しかしある日、世界各地で集団自殺が発生します。その現場には、死んだはずの友人の影がちらつきます。この事件をきっかけに、トァンは社会の根幹に潜む謎に挑むことになる。
登場人物
霧慧トァン
主人公であり、WHOの監察官。13年前の事件から生き残った少女。社会の「調和」に違和感を抱きつつ、表向きはその枠組みの中で生きています。
御冷ミァハ
トァンの友人であり、餓死を選んだ少女のひとり。彼女の存在が物語の核心に迫る鍵を握ります。
楢崎キアン
もうひとりの友人で、トァンやミァハとともに13年前の事件に関わりました。集団自殺の背景に彼女の過去が関わっている可能性があります。
調和社会の危うさ
伊藤計劃が描き出す「調和社会」は、一見すると理想郷に見えます。
「WatchMe」による徹底した管理のおかげで、人々は健康で倫理的です。しかし、それは本当に「幸福」なのでしょうか?
たとえば、身近な例として、スマートウォッチを思い浮かべてください。毎日運動量や睡眠時間を記録してくれるこのデバイスは便利ですが、もしそれが「行動の指針」として強制され、逸脱するたびに罰せられるとしたら?
そんな社会では、個人の自由はどこにあるのでしょうか。
ミステリー要素とスリリングな展開
『ハーモニー』は哲学書ではありません。
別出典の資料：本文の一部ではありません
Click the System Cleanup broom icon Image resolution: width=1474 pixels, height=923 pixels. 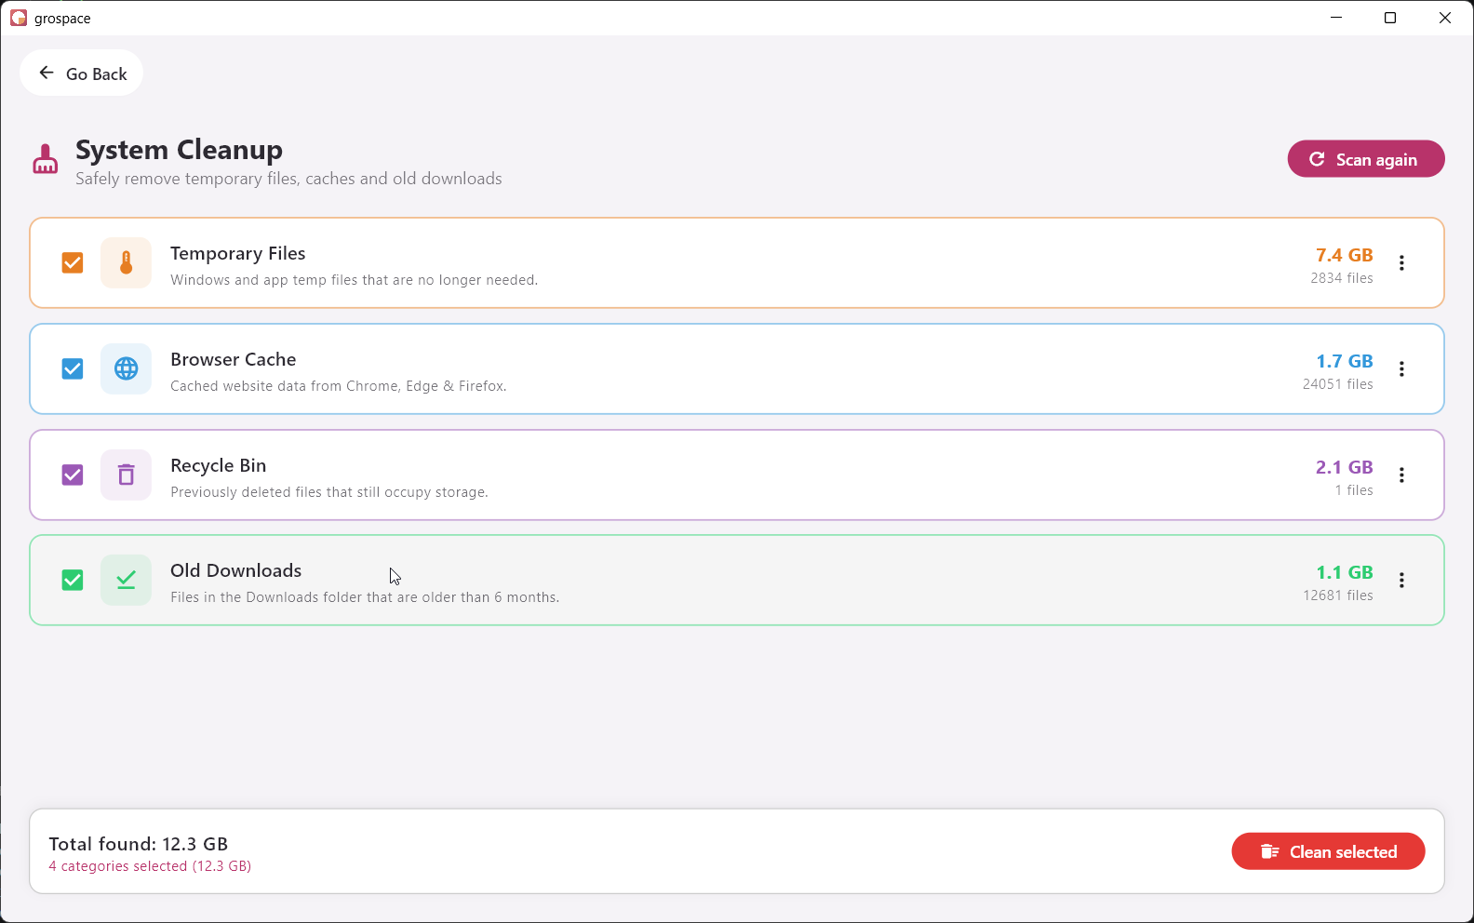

物語は次第にミステリの色彩を帯び、読者を息もつかせぬ展開へと導きます。
集団自殺の背後に潜む巨大な陰謀、トァンが見つける手がかりの数々。伊藤計劃は、冷徹な描写と緻密なプロットで、調和社会の裏に隠れた真実を暴いていきます。
現代社会との接続:ホワイト社会化の進行
現代の「ホワイト社会化」とも言える風潮は、『ハーモニー』が描くユートピアに近づいているかもしれません。
たとえば、SNSでの自己検閲や、健康管理アプリの普及。私たちは知らず知らずのうちに、監視されることに慣れつつあるのではないでしょうか。
伊藤計劃氏は、この「馴れ」に対して警鐘を鳴らしているように思えます。
最後に:再び全体像を見直す
『ハーモニー』が問いかけるのは、調和社会の本質だけではありません。「人間らしさ」とは何か、「幸せ」とはどこにあるのか。
哲学的な深みとエンタテイメント性を兼ね備えたこの作品は、日本SF文学の中でも特に輝きを放つ一冊です。読了後、あなたは「自分が今生きる社会」に対して、新たな視点を持つことでしょう。
まとめ
『ハーモニー』は、哲学とエンタテイメントの見事な融合です。
読後には、現代社会の在り方や未来の方向性について深く考えさせられることでしょう。この機会にぜひ手に取ってみてください。あなた自身の「ハーモニー」とは何かを見つける旅が始まるかもしれません。